··· Отрывок

Солдатами, как известно, не рождаются. Неудачная операция не прошла бесследно для лейтенанта Дедова и всей бригады. Колокольню, где свил гнездо фашистский наблюдатель, сбили из 203-миллиметровой гаубицы, не понеся при этом потерь.
В дальнейшем артиллеристы успешно выполняли и более сложные задачи. Бывало, обнаружат цель, тщательно подготовят данные, определят место огневой позиции. И лишь тогда, выкатив орудие на близкое расстояние, поражали прямой наводкой. Пока опешивший враг приходил в себя, успевали скрыться.
Когда на землю опускалась мгла, жизнь на восточном берегу реки Воронеж оживлялась. По данным, собранным днем, артиллеристы вели обстрел вражеских объектов. Командирам батарей пришлось перейти на режим сов: спать днем, а ночью бодрствовать, ибо под прикрытием тьмы фашисты могли начать наступление.
Как-то в августе лейтенант Халтурин, совершая ночной обход позиций, попал под минометный огонь и ощутил резкий удар в кисть. Попробовал сжать пальцы. Получилось. Ощупал часы на руке и понял, что осколок угодил в них.
Это были большие карманные часы, подаренные отцом, а затем переделанные в ручные. Погнутая осколком задняя стенка хронометра поранила руку. Но если б не эта случайная защита, осколок отрезал бы кисть напрочь.
Глядя на изуродованные часы, бойцы качали головами: «Повезло!..» Здесь, на фронте, где то и дело приходилось хоронить товарищей, в каждом везении и невезении виделся перст судьбы. Вспоминали, что говорил, что делал погибший накануне смерти, и каждому слову, жесту, каждому незначительному обстоятельству придавали особый, пророческий смысл.
Известно, что мистические настроения овладевают людьми в тяжелые периоды жизни. А что может быть тяжелей фронтовых будней, когда нет уверенности даже в том, что доживешь до конца дня? Вот почему некоторые бойцы видели чуть ли не в каждом явлении вещий знак.
На улице одного небольшого города путь нашим машинам, везшим снаряды, пересекла монашка, одетая в длинное серое платье и такого же цвета шляпу с широкими полями, окантованными белой тканью. Молодая, привлекательная, выглядела она так впечатляюще, что старшина артиллерийского парка Р. И. Демин даже языком прищелкнул от восхищения. Однако шофер Иван Головашкин, рядом с которым в кабине сидел старшина, испытал иное чувство. Затормозив, он сказал:
— Нельзя ехать. Несчастье будет.
— Довоевался ты, Иван, женщин начал бояться! — пошутил Демин.

······

● Письменные задания
- A) Из какого орудия, согласно отрывку, была сбита колокольня, где находился фашистский наблюдатель?
- B) Выпишите фрагмент отрывка, начиная со слов «Известно, что мистические» и заканчивая словами «ехать. Несчастье будет.».
Строки, приведенные далее, получены из другого источника.

··· Исходные данные

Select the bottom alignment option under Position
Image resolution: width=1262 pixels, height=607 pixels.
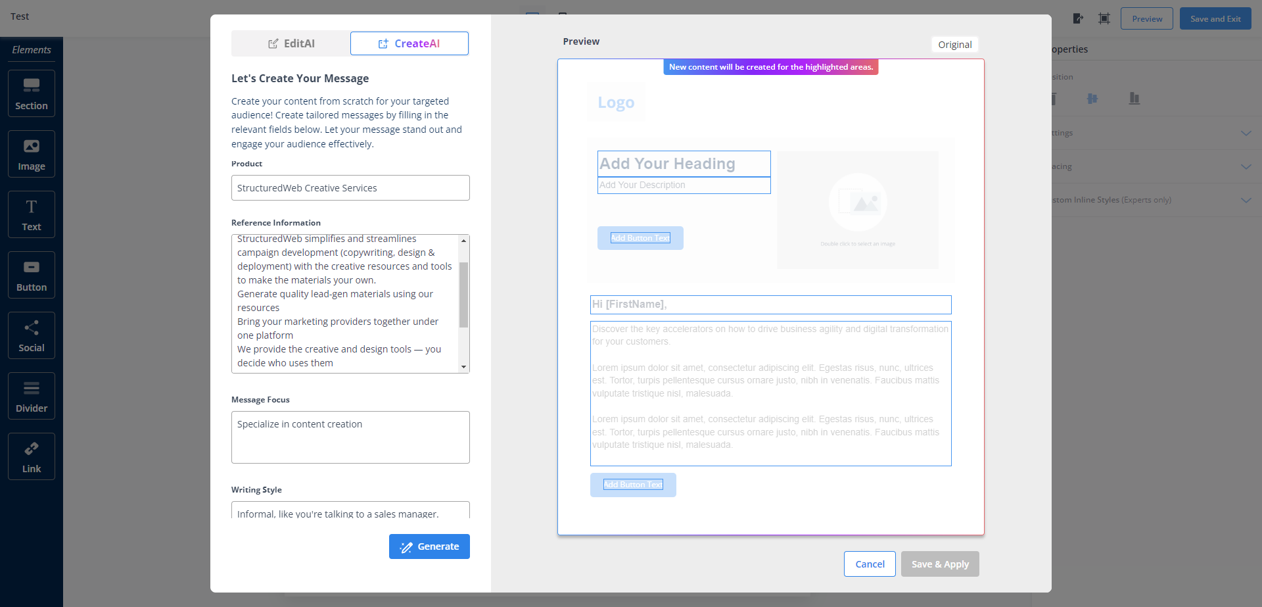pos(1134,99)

······

● Ответы к заданиям
- A) Из 203-миллиметровой гаубицы.

- B)
Известно, что мистические настроения овладевают людьми в тяжелые периоды жизни. А что может быть тяжелей фронтовых будней, когда нет уверенности даже в том, что доживешь до конца дня? Вот почему некоторые бойцы видели чуть ли не в каждом явлении вещий знак.
На улице одного небольшого города путь нашим машинам, везшим снаряды, пересекла монашка, одетая в длинное серое платье и такого же цвета шляпу с широкими полями, окантованными белой тканью. Молодая, привлекательная, выглядела она так впечатляюще, что старшина артиллерийского парка Р. И. Демин даже языком прищелкнул от восхищения. Однако шофер Иван Головашкин, рядом с которым в кабине сидел старшина, испытал иное чувство. Затормозив, он сказал:
— Нельзя ехать. Несчастье будет.